Samsung Electronics has blamed two separate faults in two different batteries for the Galaxy Note 7 fiasco that saw hundreds of its smartphones explode, forcing an unprecedented global recall of the devices.
At a press conference in South Korea on Monday, the company revealed it had tested more than 200,000 fully assembled devices - and more than 30,000 batteries - and employed the services of independent investigators.
The final consensus was:
- Battery A had a defective part on the upper-right corner of the Jelly-Roll, which resulted in a deflection of the electrode and weakened the separator between the two electrodes, creating multiple paths for a potential short circuit.
- Battery B had melted copper on the negative electrode area facing the positive tab, indicating a short circuit had occurred in that location.
DJ Koh, the president of Samsung Electronics' Mobile Communications Business, today apologised to its customers for the debacle.
Before the overheating issues happened after its launch in August last year, reviews for the Galaxy Note 7 had been very positive.
The following global recall of more than 2.5 million devices in 10 markets hurt the tech giant's reputation and pocket, albeit not as badly as people might have thought.
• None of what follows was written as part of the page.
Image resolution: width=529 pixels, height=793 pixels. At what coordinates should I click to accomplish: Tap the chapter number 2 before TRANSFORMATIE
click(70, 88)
While sales are down by around US$5 billion, thanks to the Note 7 debacle, the company has been been able to weather much of the impact, thanks to the strength of its components business.
Samsungs Electronics' earnings report, due shortly, is believed to be set to show the biggest operating profit in more than three years.
To avoid future battery problems in its devices, Samsung has created an eight-step process that includes more testing, inspections and manufacturing-quality assurances and a Battery Advisory Group of external advisers and experts to look at battery safety and innovation.
Monday's announcement comes after a South Korean court dismissed a request by prosecutors to arrest Samsung vice-chairman Lee Jae-yong.
He had been under investigation for the alleged bribery of an associate of South Korean president Park Geun-hye in return for government backing of a Samsung merger in 2015.
Mr Lee claims to have been coerced into contributing funds to the associate.